Malgré cette décision, «le casse-tête» reste entier, commente un diplomate européen. Trouver un successeur à l’Allemand Joachim Ruecker au sein du groupe Asie s’annonce pour le moins compliqué. La fonction de président a une haute valeur symbolique. L’effet serait désastreux pour le Conseil si le représentant d’un pays pour le moins en délicatesse avec les principes inscrits dans la Charte universelle des droits de l’homme était désigné.

On imagine qu’une candidature de l’Indonésie ou du Pakistan au sein du groupe Asie ferait tout aussi désordre que la tentative avortée de l’Arabie saoudite. Le Japon qui pourrait être un candidat crédible, n’a quant à lui aucune chance de passer le barrage que dresserait aussitôt la Chine s’il manifestait la moindre ambition. L’embarras des diplomates est tel que certaines missions n’excluent pas de propulser la Mongolie à la tête du Conseil des droits de l’homme en 2016, l’année même où elle doit y faire son entrée.

L’effet Iran

Habituellement, les diplomates excellent dans l’art de trouver des compromis qui permettent à tout le monde de sauver la face. Cette fois, les choses sont plus compliquées. Le retour de l’Iran sur le devant de la scène internationale bouscule les équilibres jusque dans les enceintes multilatérales telles que le Conseil des droits de l’homme. «L’hyperactivisme diplomatique de l’Arabie saoudite n’est pas étranger aux négociations sur le nucléaire et la signature prochaine d’un accord historique», confirme un diplomate.

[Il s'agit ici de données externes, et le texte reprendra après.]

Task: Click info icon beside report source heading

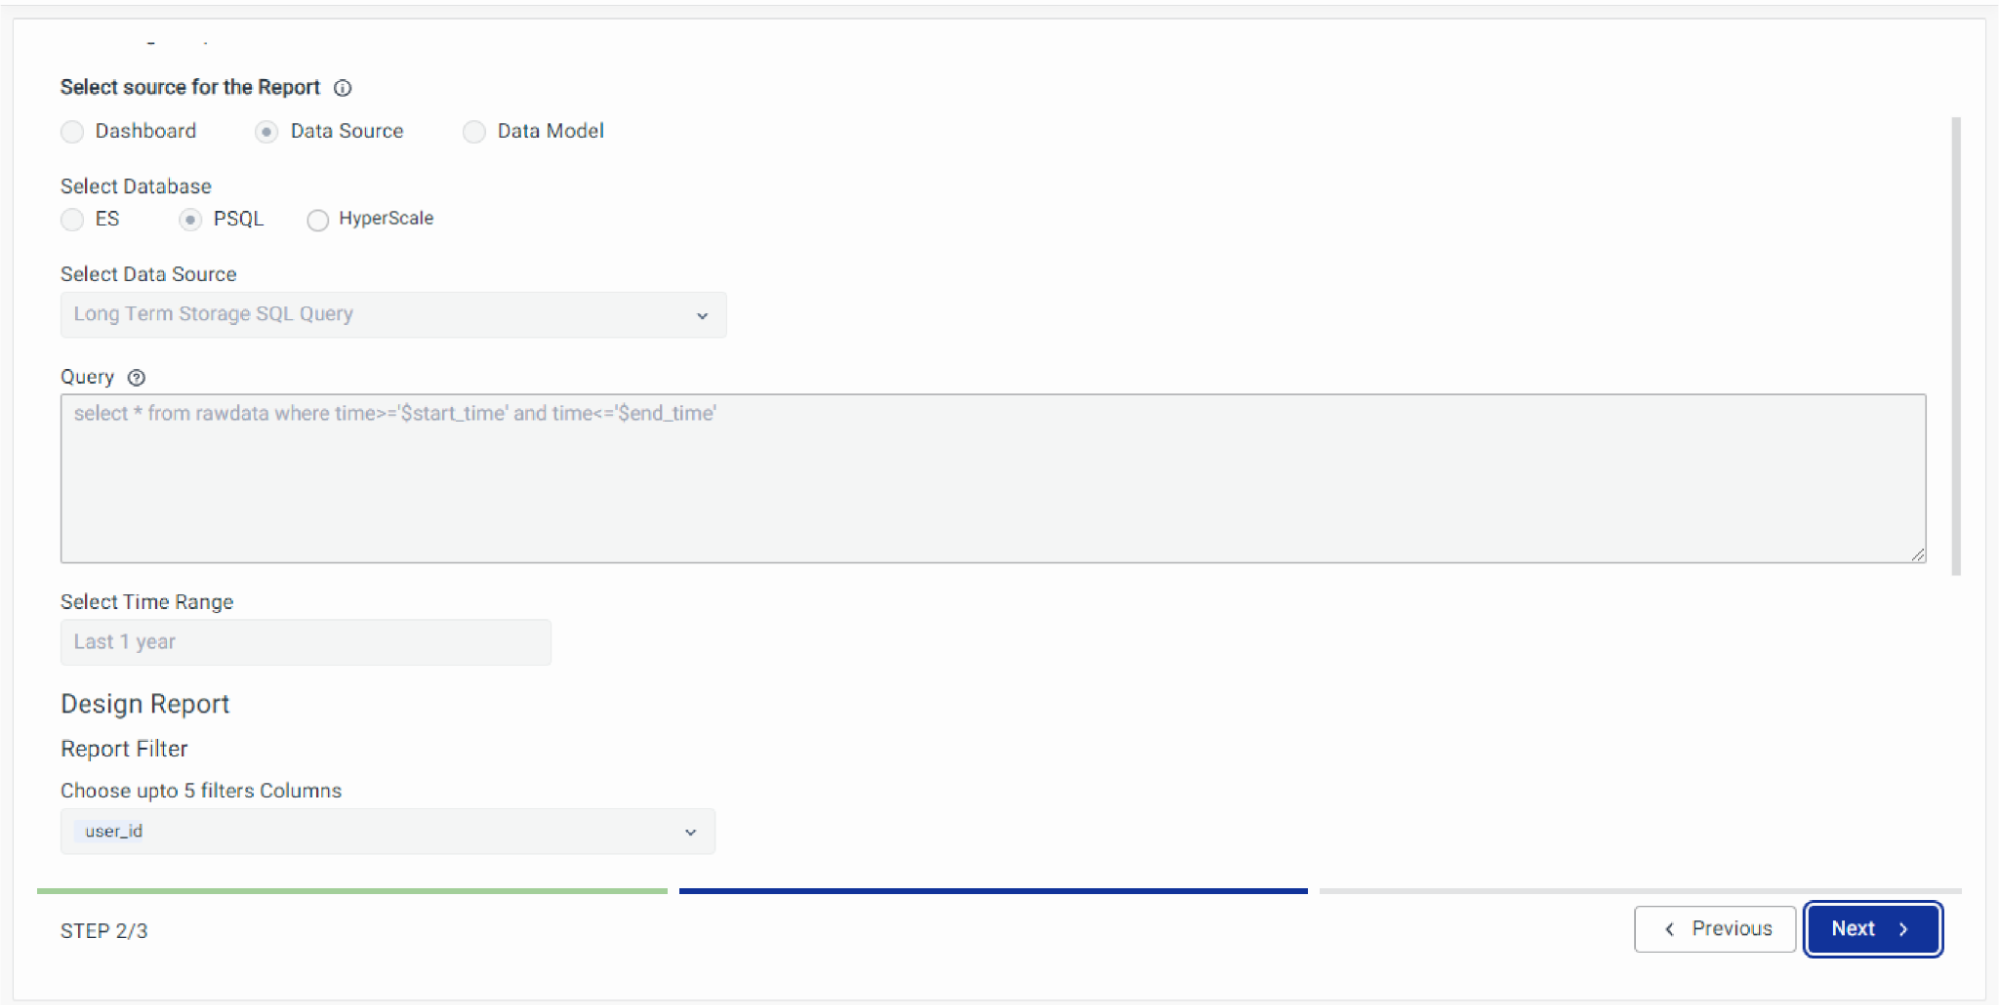Action: click(343, 88)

Au-delà de l’épisode qui vient de se dérouler, les incursions de la monarchie saoudienne sur le terrain des droits de l’homme n’ont pas fini de faire grincer des dents. Djeddah vient d’héberger la 5e conférence de l’Organisation de la coopération islamique (OCI) dans le cadre du processus d’Istanbul et de la résolution 16/18 qui porte sur la «lutte contre l’incitation à la haine, à la discrimination et à la violence en raison de sa religion ou de ses croyances». Un événement qui a failli être passé sous silence.

L’ONG UNWatch a mis les pieds dans le plat en s’étonnant dans un communiqué que l’ONU mais aussi des pays comme les Etats-Unis aient pu envoyer des représentants en Arabie saoudite. L’ONG leur reproche d’avoir participé à cette rencontre alors que le militant des droits humains et blogueur Raif Badawi a été condamné à dix ans de prison et mille coups de fouet pour dissidence religieuse.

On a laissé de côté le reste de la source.